» What you have to do:
Reproduce each of the records below word for word, keeping every line in its original order.

......

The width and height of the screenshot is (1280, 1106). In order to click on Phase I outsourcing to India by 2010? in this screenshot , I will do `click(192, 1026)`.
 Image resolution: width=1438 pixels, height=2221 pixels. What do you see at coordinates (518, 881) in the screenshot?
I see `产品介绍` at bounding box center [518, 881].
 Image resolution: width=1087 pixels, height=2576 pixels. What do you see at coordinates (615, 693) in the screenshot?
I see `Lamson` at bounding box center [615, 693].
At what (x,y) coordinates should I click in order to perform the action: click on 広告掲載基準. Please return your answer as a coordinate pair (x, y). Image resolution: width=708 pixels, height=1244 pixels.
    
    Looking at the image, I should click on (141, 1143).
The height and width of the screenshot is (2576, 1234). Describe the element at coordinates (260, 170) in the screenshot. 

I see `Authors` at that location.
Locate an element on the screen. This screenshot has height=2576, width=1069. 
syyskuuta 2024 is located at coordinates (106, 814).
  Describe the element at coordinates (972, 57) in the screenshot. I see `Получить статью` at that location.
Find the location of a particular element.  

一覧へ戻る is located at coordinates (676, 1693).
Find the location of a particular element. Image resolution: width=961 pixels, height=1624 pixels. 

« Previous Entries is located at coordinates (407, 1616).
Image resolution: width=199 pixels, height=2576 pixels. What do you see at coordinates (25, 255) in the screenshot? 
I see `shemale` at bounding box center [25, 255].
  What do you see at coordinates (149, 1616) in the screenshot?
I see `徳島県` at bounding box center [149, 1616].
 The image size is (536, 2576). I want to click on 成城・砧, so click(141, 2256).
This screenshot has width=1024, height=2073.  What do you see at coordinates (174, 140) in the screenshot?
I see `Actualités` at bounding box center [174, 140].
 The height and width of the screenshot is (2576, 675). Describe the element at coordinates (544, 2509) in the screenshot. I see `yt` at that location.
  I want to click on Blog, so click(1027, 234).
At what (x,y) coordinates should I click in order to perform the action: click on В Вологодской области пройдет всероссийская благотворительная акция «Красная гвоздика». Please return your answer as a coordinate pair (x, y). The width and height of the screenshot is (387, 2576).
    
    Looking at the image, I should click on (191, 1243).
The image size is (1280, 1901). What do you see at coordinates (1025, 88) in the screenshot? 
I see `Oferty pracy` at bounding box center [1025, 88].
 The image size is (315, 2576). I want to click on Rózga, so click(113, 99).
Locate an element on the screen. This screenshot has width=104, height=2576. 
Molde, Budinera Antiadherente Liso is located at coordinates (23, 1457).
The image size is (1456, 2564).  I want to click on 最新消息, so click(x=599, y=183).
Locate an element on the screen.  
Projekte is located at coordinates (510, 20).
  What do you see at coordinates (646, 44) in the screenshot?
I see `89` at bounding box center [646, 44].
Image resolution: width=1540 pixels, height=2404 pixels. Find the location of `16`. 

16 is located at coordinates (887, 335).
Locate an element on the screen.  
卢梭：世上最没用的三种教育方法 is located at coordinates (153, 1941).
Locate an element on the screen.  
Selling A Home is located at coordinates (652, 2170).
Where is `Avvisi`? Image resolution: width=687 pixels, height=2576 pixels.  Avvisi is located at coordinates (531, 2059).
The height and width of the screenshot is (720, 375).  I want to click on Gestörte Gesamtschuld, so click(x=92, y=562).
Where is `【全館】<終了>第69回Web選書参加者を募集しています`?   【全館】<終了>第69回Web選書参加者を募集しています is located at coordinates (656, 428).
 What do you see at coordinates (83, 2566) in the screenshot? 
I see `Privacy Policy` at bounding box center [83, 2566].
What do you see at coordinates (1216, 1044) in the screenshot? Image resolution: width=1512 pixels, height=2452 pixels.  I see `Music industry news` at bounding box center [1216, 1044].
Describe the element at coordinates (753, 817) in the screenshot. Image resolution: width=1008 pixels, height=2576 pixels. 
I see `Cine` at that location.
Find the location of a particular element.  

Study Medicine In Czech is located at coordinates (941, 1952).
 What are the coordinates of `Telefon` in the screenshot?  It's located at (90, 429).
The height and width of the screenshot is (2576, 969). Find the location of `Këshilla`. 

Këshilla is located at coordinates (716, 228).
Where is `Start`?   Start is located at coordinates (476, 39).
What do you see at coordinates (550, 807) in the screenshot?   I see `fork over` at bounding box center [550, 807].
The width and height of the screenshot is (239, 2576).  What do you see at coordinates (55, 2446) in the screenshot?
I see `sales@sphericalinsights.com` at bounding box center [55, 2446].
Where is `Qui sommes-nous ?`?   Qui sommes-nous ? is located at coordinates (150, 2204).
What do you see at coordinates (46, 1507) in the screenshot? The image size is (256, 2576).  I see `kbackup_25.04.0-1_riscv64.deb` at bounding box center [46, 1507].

......

» Task result:
The width and height of the screenshot is (1280, 1106). In order to click on Phase I outsourcing to India by 2010? in this screenshot , I will do `click(192, 1026)`.
 Image resolution: width=1438 pixels, height=2221 pixels. What do you see at coordinates (518, 881) in the screenshot?
I see `产品介绍` at bounding box center [518, 881].
 Image resolution: width=1087 pixels, height=2576 pixels. What do you see at coordinates (615, 693) in the screenshot?
I see `Lamson` at bounding box center [615, 693].
At what (x,y) coordinates should I click in order to perform the action: click on 広告掲載基準. Please return your answer as a coordinate pair (x, y). Image resolution: width=708 pixels, height=1244 pixels.
    
    Looking at the image, I should click on (141, 1143).
The height and width of the screenshot is (2576, 1234). Describe the element at coordinates (260, 170) in the screenshot. 

I see `Authors` at that location.
Locate an element on the screen. This screenshot has height=2576, width=1069. 
syyskuuta 2024 is located at coordinates (106, 814).
  Describe the element at coordinates (972, 57) in the screenshot. I see `Получить статью` at that location.
Find the location of a particular element.  

一覧へ戻る is located at coordinates (676, 1693).
Find the location of a particular element. Image resolution: width=961 pixels, height=1624 pixels. 

« Previous Entries is located at coordinates (407, 1616).
Image resolution: width=199 pixels, height=2576 pixels. What do you see at coordinates (25, 255) in the screenshot? 
I see `shemale` at bounding box center [25, 255].
  What do you see at coordinates (149, 1616) in the screenshot?
I see `徳島県` at bounding box center [149, 1616].
 The image size is (536, 2576). I want to click on 成城・砧, so click(141, 2256).
This screenshot has width=1024, height=2073.  What do you see at coordinates (174, 140) in the screenshot?
I see `Actualités` at bounding box center [174, 140].
 The height and width of the screenshot is (2576, 675). Describe the element at coordinates (544, 2509) in the screenshot. I see `yt` at that location.
  I want to click on Blog, so click(1027, 234).
At what (x,y) coordinates should I click in order to perform the action: click on В Вологодской области пройдет всероссийская благотворительная акция «Красная гвоздика». Please return your answer as a coordinate pair (x, y). The width and height of the screenshot is (387, 2576).
    
    Looking at the image, I should click on (191, 1243).
The image size is (1280, 1901). What do you see at coordinates (1025, 88) in the screenshot? 
I see `Oferty pracy` at bounding box center [1025, 88].
 The image size is (315, 2576). I want to click on Rózga, so click(113, 99).
Locate an element on the screen. This screenshot has width=104, height=2576. 
Molde, Budinera Antiadherente Liso is located at coordinates (23, 1457).
The image size is (1456, 2564).  I want to click on 最新消息, so click(x=599, y=183).
Locate an element on the screen.  
Projekte is located at coordinates (510, 20).
  What do you see at coordinates (646, 44) in the screenshot?
I see `89` at bounding box center [646, 44].
Image resolution: width=1540 pixels, height=2404 pixels. Find the location of `16`. 

16 is located at coordinates (887, 335).
Locate an element on the screen.  
卢梭：世上最没用的三种教育方法 is located at coordinates (153, 1941).
Locate an element on the screen.  
Selling A Home is located at coordinates (652, 2170).
Where is `Avvisi`? Image resolution: width=687 pixels, height=2576 pixels.  Avvisi is located at coordinates (531, 2059).
The height and width of the screenshot is (720, 375).  I want to click on Gestörte Gesamtschuld, so click(x=92, y=562).
Where is `【全館】<終了>第69回Web選書参加者を募集しています`?   【全館】<終了>第69回Web選書参加者を募集しています is located at coordinates (656, 428).
 What do you see at coordinates (83, 2566) in the screenshot? 
I see `Privacy Policy` at bounding box center [83, 2566].
What do you see at coordinates (1216, 1044) in the screenshot? Image resolution: width=1512 pixels, height=2452 pixels.  I see `Music industry news` at bounding box center [1216, 1044].
Describe the element at coordinates (753, 817) in the screenshot. Image resolution: width=1008 pixels, height=2576 pixels. 
I see `Cine` at that location.
Find the location of a particular element.  

Study Medicine In Czech is located at coordinates (941, 1952).
 What are the coordinates of `Telefon` in the screenshot?  It's located at (90, 429).
The height and width of the screenshot is (2576, 969). Find the location of `Këshilla`. 

Këshilla is located at coordinates (716, 228).
Where is `Start`?   Start is located at coordinates (476, 39).
What do you see at coordinates (550, 807) in the screenshot?   I see `fork over` at bounding box center [550, 807].
The width and height of the screenshot is (239, 2576).  What do you see at coordinates (55, 2446) in the screenshot?
I see `sales@sphericalinsights.com` at bounding box center [55, 2446].
Where is `Qui sommes-nous ?`?   Qui sommes-nous ? is located at coordinates (150, 2204).
What do you see at coordinates (46, 1507) in the screenshot? The image size is (256, 2576).  I see `kbackup_25.04.0-1_riscv64.deb` at bounding box center [46, 1507].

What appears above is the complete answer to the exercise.